Sir Walter Scott refers in this section of “The Heart of Midlothian”, to the expulsion of Scotch Bishops from the Convention Parliament.  On this day (December 16) in 1689, the Convention Parliament passed the Bill of Rights, under which William and Mary were invited to assume the throne of England.

Thursday, December 16, 2010

Lord Protector

'He started at first, rousing himself with the sensation of one who awakes in a place unknown to him; but the localities instantly forced themselves on his recollection. The lamp burning dimly in the socket, the wood fire almost extinguished in its own white embers, the gloomy picture over the chimney-piece, the sealed packet on the table--all reminded him of the events of yesterday, and his deliberations of the succeeding night. "There is no help for it," he said; "it must be Cromwell or anarchy. And probably the sense that his title, as head of the Executive Government, is derived merely from popular consent, may check the too natural proneness of power to render itself arbitrary. If he govern by Parliaments, and with regard to the privileges of the subject, wherefore not Oliver as well as Charles? But I must take measures for having this conveyed safely to the hands of this future sovereign prince. It will be well to take the first word of influence with him, since there must be many who will not hesitate to recommend counsels more violent and precipitate."...'

The text above is from Walter Scott's "Woodstock", which is set in 1651; the English Civil War.  Oliver Cromwell figures prominently in this novel.  Cromwell became Lord Protector of England, Scotland and Ireland on December 16, 1653.
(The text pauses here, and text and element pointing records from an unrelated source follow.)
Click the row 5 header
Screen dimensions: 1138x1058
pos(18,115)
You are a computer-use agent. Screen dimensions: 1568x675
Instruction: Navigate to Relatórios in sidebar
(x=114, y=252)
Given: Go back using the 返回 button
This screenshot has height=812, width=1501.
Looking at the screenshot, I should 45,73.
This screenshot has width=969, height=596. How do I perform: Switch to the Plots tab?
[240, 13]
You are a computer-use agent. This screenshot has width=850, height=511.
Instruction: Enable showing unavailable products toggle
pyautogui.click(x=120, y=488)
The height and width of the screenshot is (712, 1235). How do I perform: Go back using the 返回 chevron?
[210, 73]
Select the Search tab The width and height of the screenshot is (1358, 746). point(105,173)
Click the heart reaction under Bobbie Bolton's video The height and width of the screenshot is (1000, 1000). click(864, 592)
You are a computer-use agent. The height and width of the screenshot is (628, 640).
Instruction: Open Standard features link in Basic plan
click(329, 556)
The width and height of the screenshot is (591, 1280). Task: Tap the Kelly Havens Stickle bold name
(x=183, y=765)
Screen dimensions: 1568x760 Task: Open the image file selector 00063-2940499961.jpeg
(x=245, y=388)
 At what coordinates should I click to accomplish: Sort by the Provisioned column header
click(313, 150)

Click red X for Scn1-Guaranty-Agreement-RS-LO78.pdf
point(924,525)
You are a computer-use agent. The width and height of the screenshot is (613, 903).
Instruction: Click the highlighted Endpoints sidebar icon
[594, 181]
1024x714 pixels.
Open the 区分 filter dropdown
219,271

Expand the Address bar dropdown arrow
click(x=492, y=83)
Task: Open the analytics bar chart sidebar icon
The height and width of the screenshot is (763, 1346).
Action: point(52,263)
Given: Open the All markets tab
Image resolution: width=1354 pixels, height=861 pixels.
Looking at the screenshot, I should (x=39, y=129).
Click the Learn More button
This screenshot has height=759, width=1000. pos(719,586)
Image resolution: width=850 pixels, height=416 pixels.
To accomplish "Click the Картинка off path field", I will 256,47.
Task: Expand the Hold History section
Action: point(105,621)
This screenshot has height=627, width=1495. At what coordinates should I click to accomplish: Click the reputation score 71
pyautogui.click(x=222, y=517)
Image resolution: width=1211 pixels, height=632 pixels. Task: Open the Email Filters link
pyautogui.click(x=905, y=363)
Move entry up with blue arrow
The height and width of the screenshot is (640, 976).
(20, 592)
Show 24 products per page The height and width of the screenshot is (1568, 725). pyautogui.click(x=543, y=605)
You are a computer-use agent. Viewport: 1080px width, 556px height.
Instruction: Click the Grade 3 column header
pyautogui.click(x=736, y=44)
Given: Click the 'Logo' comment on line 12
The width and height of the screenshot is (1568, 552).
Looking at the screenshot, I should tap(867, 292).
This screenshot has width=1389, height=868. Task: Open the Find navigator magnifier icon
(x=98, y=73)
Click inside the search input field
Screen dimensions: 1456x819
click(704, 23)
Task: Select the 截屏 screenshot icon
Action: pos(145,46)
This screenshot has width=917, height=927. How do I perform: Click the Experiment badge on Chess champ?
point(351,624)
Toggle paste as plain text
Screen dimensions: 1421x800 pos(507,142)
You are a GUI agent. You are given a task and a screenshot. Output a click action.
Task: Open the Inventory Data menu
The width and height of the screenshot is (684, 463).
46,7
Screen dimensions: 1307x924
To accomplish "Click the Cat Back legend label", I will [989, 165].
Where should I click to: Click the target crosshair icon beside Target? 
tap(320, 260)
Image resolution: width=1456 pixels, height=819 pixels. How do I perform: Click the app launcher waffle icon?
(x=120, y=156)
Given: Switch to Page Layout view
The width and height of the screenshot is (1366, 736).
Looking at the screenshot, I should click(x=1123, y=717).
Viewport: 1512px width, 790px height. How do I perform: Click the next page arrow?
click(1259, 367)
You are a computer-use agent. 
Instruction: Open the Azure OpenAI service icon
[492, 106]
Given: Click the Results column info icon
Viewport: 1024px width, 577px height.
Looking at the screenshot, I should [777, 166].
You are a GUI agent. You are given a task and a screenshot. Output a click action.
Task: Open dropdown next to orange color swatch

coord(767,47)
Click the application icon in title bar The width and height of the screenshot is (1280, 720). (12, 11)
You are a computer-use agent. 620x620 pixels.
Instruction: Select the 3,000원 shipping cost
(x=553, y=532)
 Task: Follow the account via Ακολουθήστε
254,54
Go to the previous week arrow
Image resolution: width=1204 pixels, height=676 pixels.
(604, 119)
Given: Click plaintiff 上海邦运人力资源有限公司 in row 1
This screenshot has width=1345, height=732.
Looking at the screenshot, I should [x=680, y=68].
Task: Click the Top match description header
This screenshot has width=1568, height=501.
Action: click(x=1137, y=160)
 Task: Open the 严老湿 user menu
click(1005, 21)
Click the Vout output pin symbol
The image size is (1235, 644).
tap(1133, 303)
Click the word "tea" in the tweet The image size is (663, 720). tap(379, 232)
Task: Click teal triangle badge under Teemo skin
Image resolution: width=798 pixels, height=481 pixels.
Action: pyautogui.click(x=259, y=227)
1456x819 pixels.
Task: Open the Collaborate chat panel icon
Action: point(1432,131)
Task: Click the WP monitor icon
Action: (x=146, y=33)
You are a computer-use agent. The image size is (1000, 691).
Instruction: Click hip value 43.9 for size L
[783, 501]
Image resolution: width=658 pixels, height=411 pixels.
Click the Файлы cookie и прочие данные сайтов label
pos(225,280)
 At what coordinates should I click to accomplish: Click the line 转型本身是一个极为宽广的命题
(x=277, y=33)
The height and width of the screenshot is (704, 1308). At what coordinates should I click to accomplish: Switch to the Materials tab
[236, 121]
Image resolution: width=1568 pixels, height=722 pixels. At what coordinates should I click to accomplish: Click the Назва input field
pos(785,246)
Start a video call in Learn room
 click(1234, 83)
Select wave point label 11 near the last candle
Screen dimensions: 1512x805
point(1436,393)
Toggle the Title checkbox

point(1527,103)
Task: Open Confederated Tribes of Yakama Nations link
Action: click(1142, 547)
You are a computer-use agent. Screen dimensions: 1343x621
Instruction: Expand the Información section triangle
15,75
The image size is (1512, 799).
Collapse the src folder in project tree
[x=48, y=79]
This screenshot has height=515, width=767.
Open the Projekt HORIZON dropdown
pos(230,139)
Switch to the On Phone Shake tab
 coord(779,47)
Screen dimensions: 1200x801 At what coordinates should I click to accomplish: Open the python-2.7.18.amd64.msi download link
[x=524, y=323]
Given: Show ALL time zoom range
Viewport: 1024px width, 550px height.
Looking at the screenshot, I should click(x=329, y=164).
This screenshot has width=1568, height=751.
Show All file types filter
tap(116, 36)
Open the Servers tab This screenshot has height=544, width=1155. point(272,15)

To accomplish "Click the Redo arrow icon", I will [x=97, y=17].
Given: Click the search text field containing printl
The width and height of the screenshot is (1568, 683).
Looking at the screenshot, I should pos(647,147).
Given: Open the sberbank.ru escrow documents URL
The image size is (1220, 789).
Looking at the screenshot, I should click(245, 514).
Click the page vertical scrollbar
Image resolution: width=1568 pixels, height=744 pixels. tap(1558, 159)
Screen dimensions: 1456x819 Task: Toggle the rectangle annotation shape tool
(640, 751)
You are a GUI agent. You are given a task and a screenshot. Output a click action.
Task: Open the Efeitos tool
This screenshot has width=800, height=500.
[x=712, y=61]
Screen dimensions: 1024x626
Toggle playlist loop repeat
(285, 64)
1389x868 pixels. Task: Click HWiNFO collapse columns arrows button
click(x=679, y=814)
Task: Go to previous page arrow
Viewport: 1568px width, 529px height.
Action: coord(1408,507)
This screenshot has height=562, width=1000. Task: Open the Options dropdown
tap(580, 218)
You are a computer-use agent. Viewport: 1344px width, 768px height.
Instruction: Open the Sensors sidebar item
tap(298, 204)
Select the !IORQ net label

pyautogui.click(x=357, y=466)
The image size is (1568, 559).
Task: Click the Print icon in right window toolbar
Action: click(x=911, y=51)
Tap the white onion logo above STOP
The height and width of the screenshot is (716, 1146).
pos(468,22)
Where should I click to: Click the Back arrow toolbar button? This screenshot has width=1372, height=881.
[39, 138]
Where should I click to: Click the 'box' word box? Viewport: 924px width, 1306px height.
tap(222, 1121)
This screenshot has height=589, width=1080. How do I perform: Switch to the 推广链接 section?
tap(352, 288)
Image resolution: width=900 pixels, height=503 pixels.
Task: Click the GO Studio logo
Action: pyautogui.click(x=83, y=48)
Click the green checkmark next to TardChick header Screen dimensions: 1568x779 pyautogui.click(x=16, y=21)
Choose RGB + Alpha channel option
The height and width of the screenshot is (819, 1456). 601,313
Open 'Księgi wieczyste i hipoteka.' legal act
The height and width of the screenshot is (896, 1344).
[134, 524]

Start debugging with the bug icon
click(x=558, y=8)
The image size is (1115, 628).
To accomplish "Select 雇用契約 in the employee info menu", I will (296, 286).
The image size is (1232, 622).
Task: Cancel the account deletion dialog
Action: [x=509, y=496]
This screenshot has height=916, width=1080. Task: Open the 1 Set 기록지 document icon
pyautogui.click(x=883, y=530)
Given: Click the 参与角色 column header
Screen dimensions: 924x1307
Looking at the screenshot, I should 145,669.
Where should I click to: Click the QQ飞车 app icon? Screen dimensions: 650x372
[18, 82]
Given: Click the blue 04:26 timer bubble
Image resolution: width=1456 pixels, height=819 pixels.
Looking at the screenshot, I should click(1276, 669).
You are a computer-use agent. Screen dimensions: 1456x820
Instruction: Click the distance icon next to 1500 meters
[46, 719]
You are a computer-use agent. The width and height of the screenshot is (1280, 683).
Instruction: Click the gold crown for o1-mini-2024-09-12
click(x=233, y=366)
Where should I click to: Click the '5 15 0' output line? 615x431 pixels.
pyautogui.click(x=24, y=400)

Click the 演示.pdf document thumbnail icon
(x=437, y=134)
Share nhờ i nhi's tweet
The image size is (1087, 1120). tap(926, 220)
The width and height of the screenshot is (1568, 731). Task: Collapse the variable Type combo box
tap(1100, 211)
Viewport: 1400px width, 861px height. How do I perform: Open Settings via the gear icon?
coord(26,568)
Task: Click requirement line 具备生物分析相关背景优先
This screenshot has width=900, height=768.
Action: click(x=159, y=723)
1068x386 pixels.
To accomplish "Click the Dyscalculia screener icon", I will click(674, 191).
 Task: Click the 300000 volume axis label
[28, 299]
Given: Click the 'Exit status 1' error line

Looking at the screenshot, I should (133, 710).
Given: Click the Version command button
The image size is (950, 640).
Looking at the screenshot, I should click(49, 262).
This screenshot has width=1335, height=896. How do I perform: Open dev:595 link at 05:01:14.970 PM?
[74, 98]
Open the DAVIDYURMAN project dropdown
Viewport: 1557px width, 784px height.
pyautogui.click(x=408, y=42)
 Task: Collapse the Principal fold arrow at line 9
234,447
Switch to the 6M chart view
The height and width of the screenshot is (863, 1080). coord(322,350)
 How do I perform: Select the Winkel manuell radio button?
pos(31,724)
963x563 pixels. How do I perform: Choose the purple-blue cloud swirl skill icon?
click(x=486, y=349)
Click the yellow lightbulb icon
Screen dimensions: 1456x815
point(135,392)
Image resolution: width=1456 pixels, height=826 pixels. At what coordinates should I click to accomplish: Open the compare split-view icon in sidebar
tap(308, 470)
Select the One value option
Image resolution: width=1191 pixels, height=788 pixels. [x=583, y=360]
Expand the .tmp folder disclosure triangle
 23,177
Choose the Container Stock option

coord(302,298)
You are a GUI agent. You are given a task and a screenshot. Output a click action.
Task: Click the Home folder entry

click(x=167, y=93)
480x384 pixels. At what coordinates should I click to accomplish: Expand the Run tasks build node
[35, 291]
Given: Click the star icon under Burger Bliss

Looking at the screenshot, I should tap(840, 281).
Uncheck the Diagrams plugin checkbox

Wednesday, December 16, 2009

Jane Austen

"Also read again, for the third time at least, Miss Austen's very finely written novel of Pride and Prejudice. That young lady had a talent for describing the involvement and feelings and characters of ordinary life which is to me the most wonderful I ever met with. The big Bow-wow strain I can do myself like any now going, but the exquisite touch which renders ordinary commonplace things and characters interesting from the truth of the description and the sentiment is denied to me..."

Jane Austen was born on December 16, 1775. Austen read Scott, and Scott read Austen, as evidenced by the entry above, which is from Scott's Journal of March 14, 1826.